## [What the task requires]
Work through the data and report how many lines include the string "agent", giving the number alone.

## [Supplied material]
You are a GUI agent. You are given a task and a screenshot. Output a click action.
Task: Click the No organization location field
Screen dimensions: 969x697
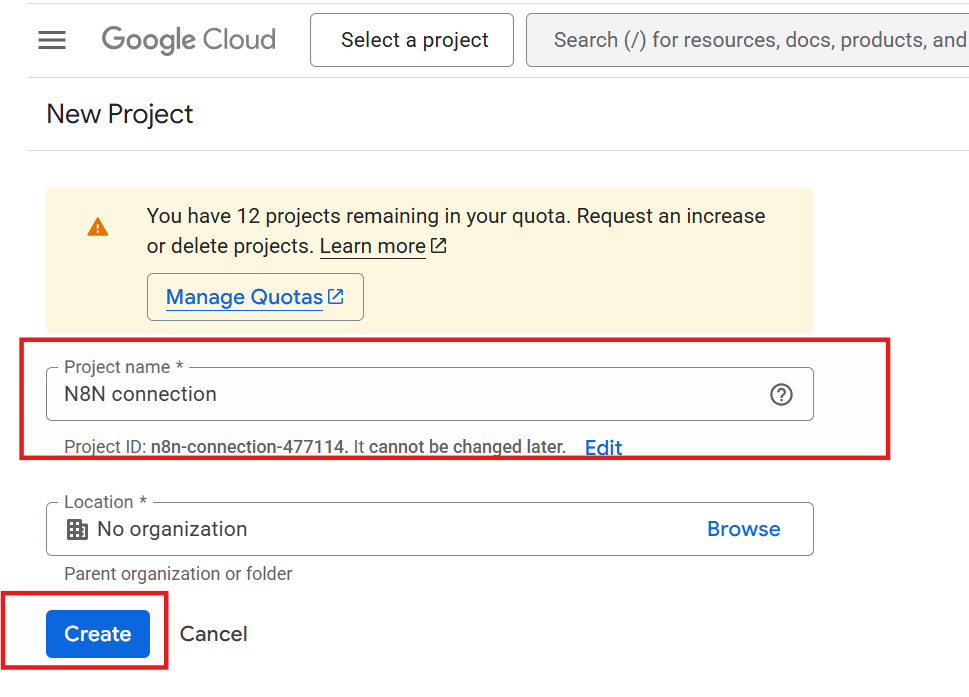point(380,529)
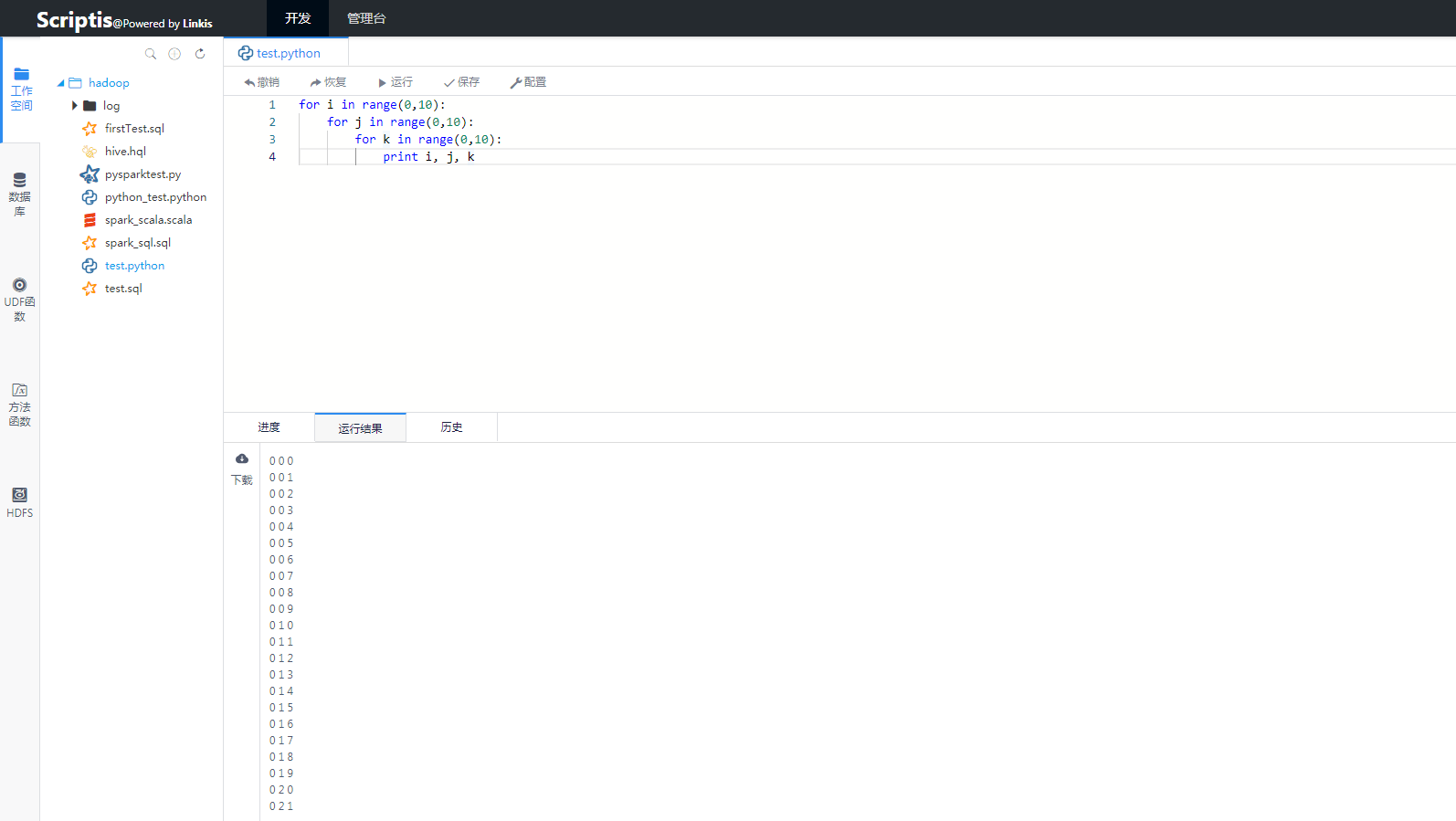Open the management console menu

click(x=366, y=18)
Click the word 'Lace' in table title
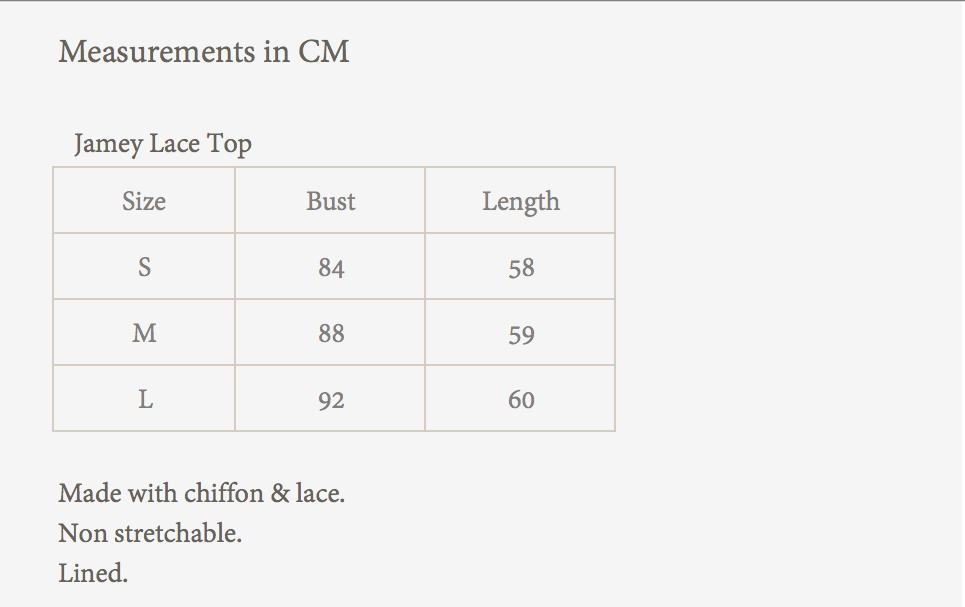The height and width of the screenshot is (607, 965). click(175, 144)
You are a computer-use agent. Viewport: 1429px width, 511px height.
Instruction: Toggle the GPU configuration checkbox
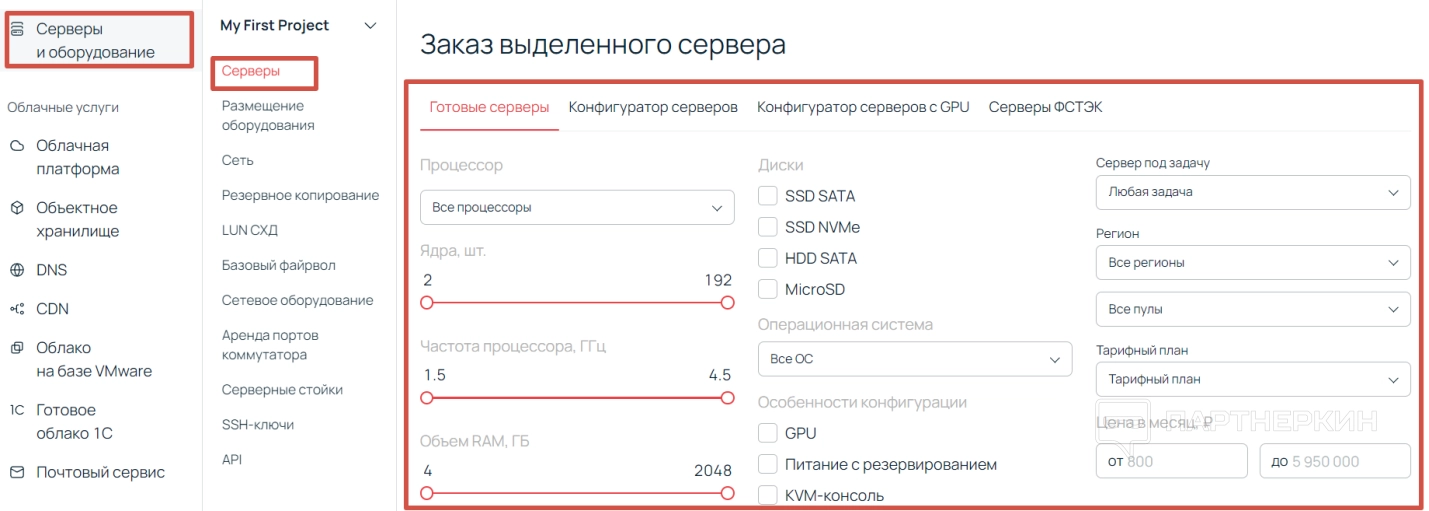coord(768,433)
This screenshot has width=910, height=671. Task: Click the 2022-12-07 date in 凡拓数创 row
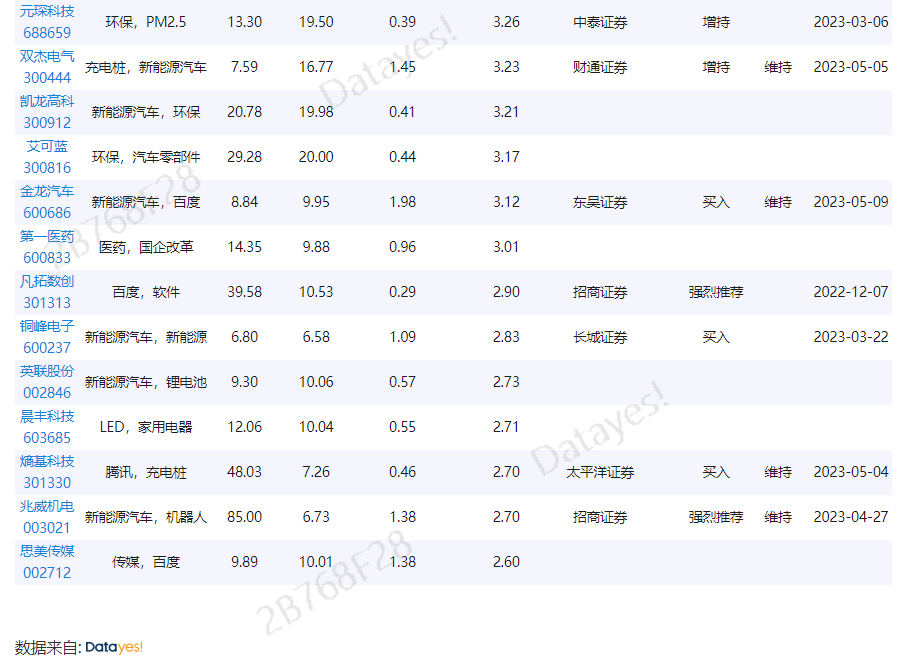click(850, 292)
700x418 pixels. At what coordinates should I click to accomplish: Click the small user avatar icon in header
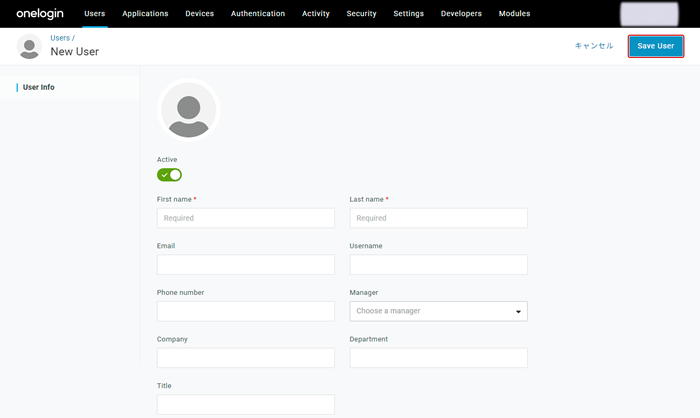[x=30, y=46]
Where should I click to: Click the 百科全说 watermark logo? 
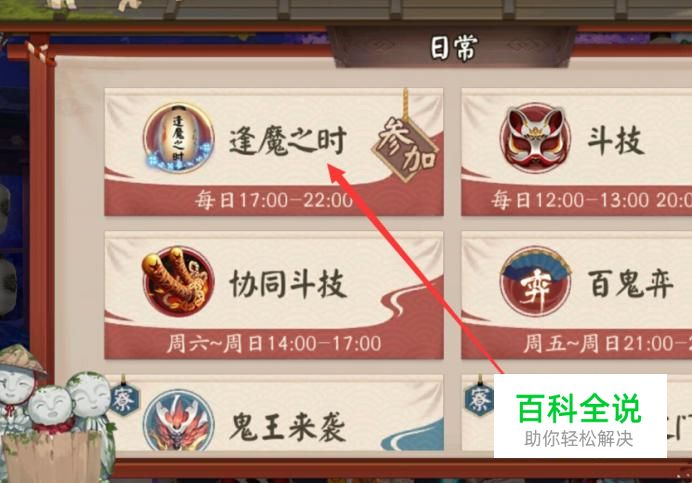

## [Answer section]
2